Records from a data collection
═══

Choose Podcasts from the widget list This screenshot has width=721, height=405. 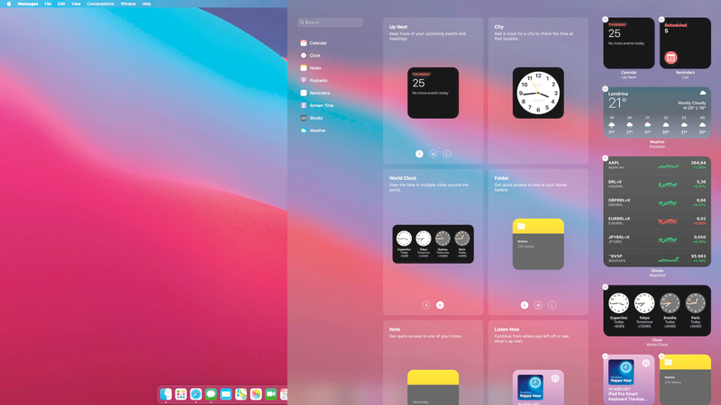(317, 80)
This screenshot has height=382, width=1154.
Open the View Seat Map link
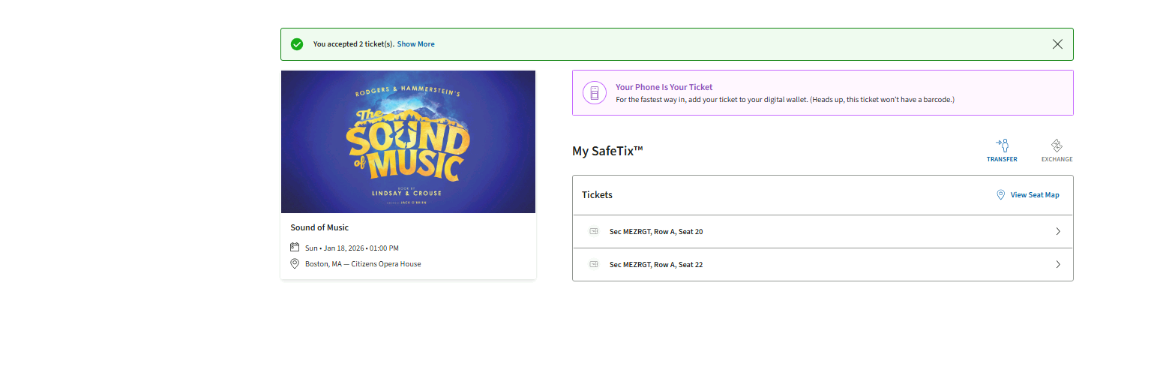[1035, 195]
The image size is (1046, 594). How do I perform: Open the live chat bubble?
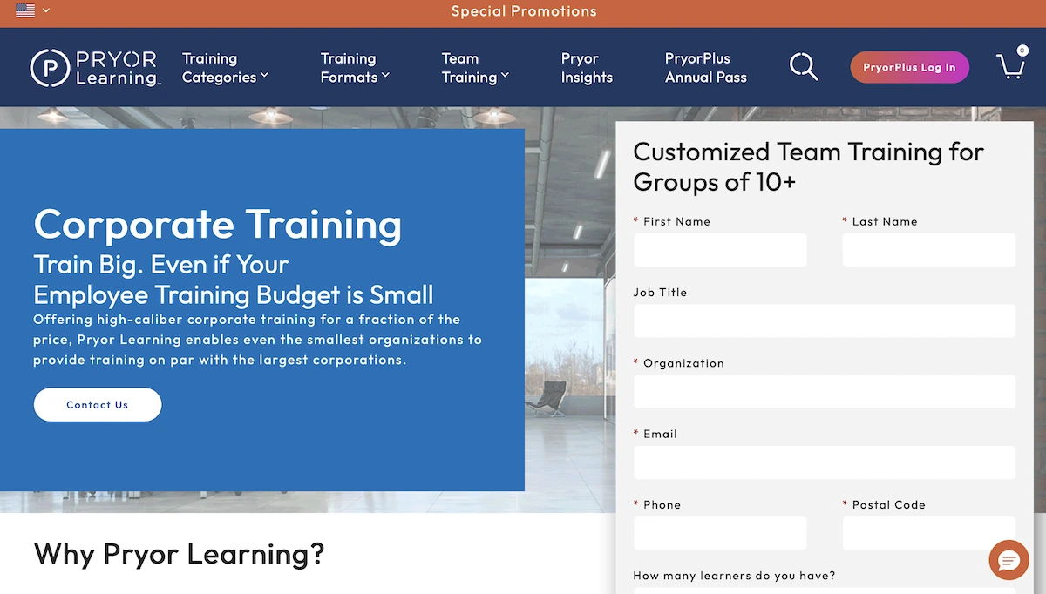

═══

■ **THE TASK**: Look for the line that contains "Open the View Seat Map link", then please copy it and the rest of the lines through the end of the data, pictures excluded.

■ **ANSWER FOR THIS EXERCISE**:
Open the View Seat Map link
[1035, 195]
The image size is (1046, 594). How do I perform: Open the live chat bubble?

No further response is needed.